About this task
With pictures left out, output exactly the lines from the line holding "How do I perform: Open" through the end of the data, both included.

Given entries
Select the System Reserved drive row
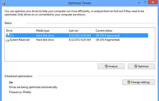 77,40
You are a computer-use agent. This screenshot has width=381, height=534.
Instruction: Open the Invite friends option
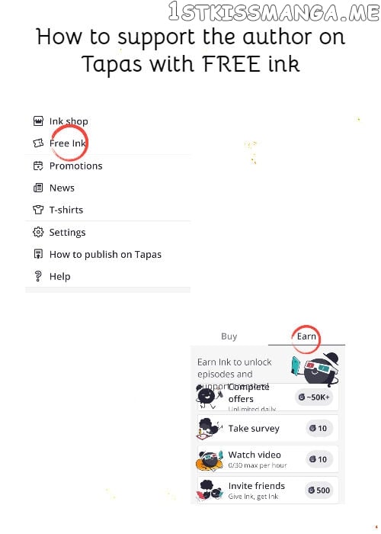click(267, 490)

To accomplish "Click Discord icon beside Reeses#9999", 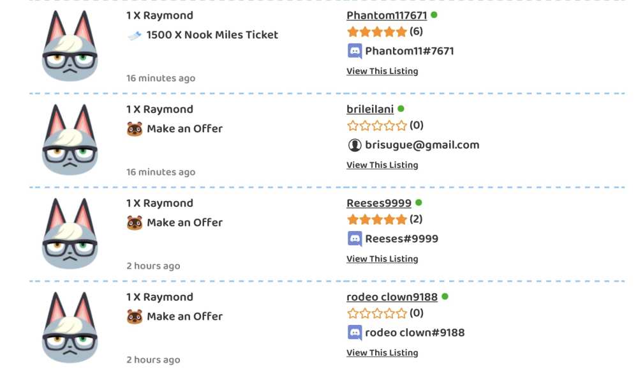I will coord(355,239).
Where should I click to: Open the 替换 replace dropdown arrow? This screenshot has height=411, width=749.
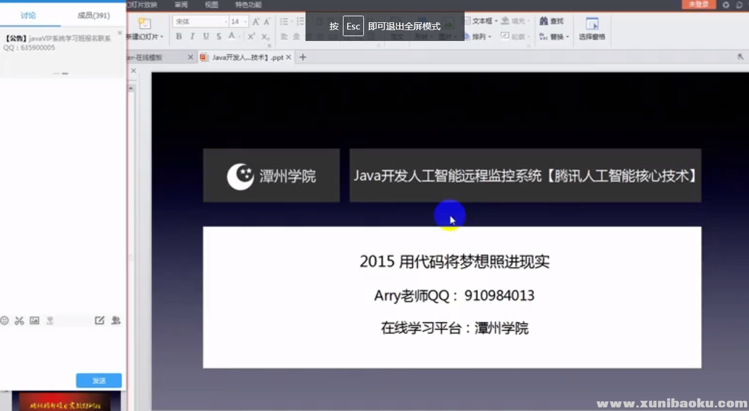(568, 37)
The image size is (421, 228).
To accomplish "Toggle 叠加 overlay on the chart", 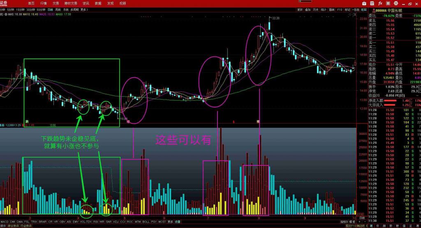I will tap(308, 9).
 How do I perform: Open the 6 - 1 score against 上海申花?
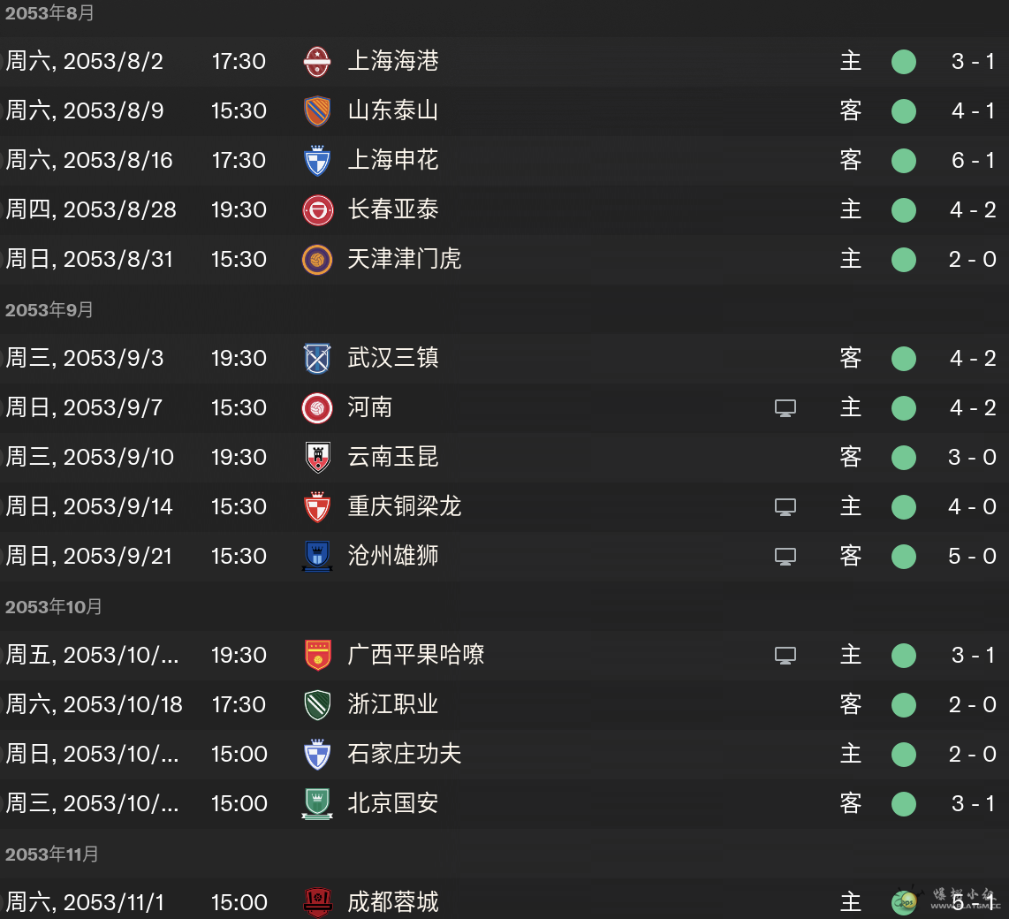(x=972, y=160)
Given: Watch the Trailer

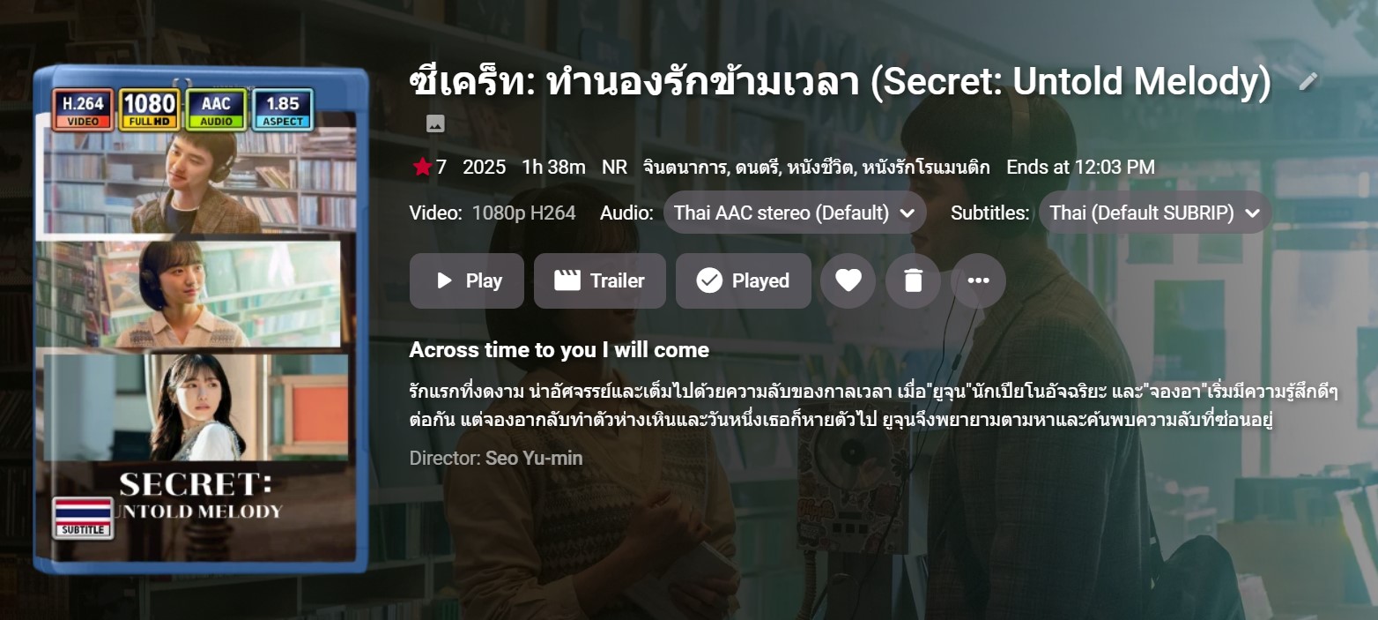Looking at the screenshot, I should point(600,280).
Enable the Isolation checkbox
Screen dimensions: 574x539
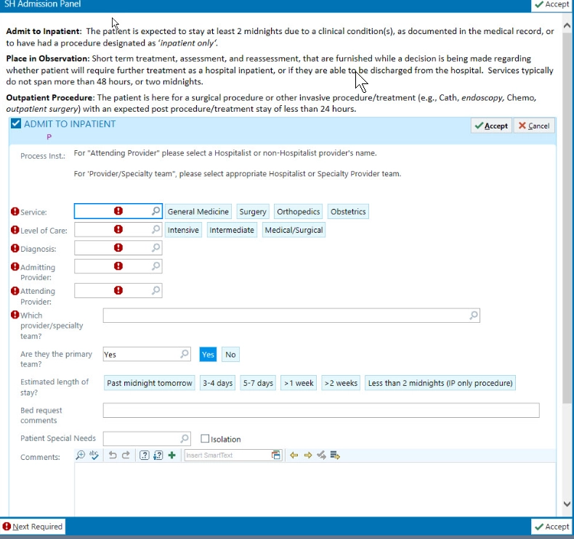tap(205, 439)
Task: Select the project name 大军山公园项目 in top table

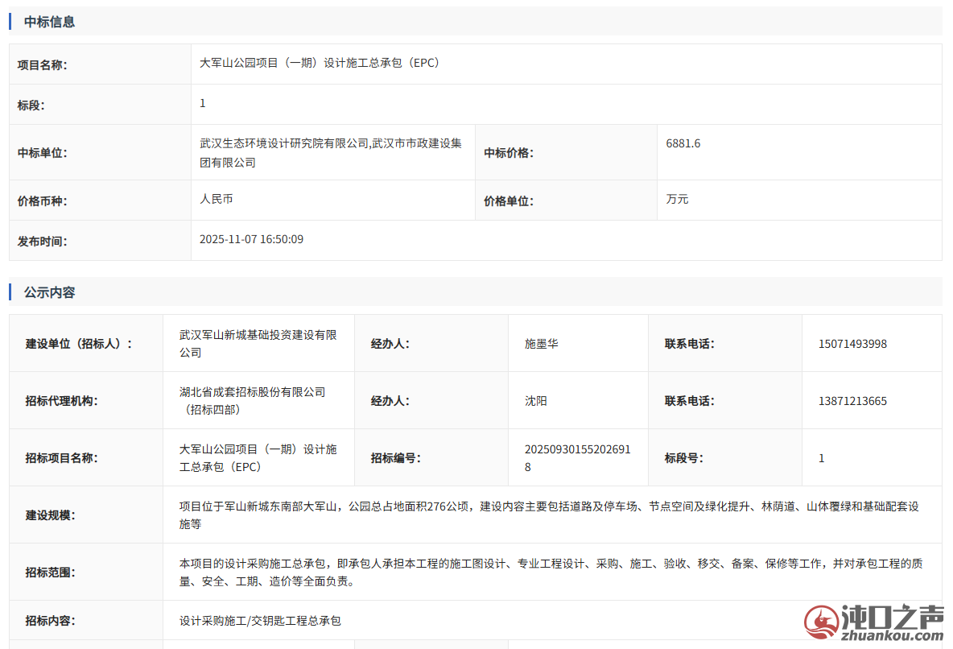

Written solution
 How do I perform: Open the 6 - 1 score against 上海申花?
(x=972, y=160)
Given: Watch the Trailer

Looking at the screenshot, I should point(600,280).
Enable the Isolation checkbox
Screen dimensions: 574x539
tap(205, 439)
Task: Select the project name 大军山公园项目 in top table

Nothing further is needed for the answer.